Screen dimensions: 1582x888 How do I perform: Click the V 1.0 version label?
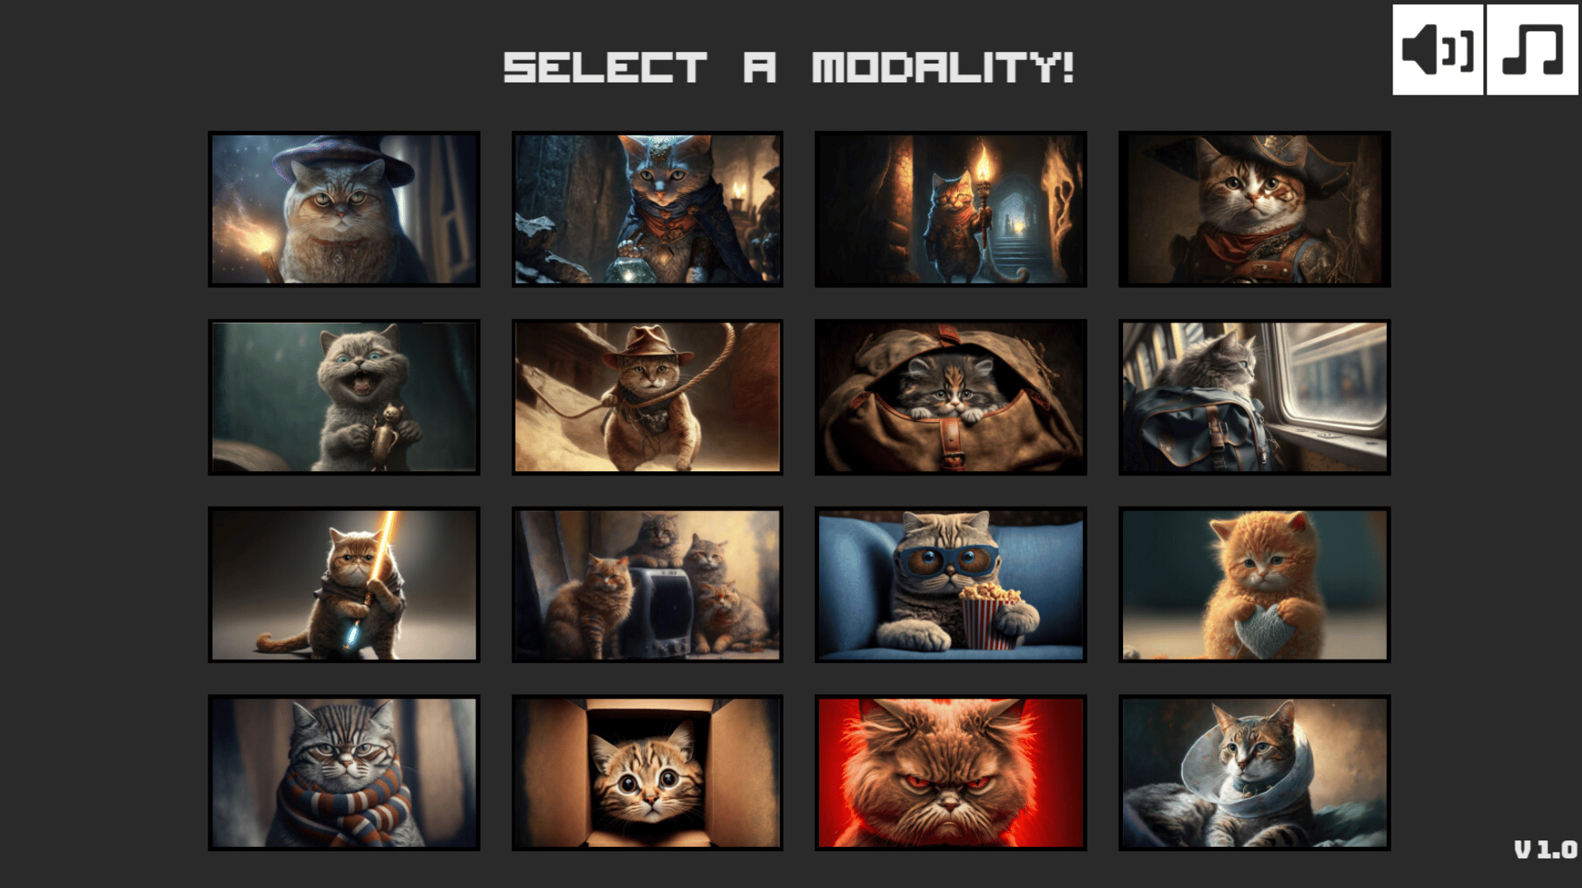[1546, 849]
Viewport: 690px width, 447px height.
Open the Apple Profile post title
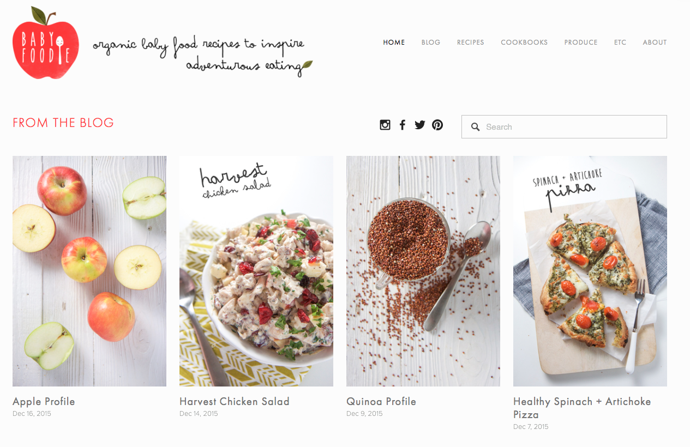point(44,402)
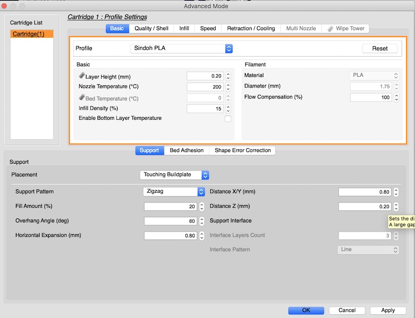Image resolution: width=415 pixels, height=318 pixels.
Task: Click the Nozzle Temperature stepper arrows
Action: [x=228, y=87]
* * *
→ **What you need to do**: Every line above is to be given again exactly, apart from the pictures.

→ **Task output**:
Screen dimensions: 1582x888 How do I perform: Click the V 1.0 version label?
[1546, 849]
Viewport: 690px width, 447px height.
Open the Apple Profile post title
point(44,402)
Image resolution: width=415 pixels, height=318 pixels.
Task: Click the Nozzle Temperature stepper arrows
Action: [x=228, y=87]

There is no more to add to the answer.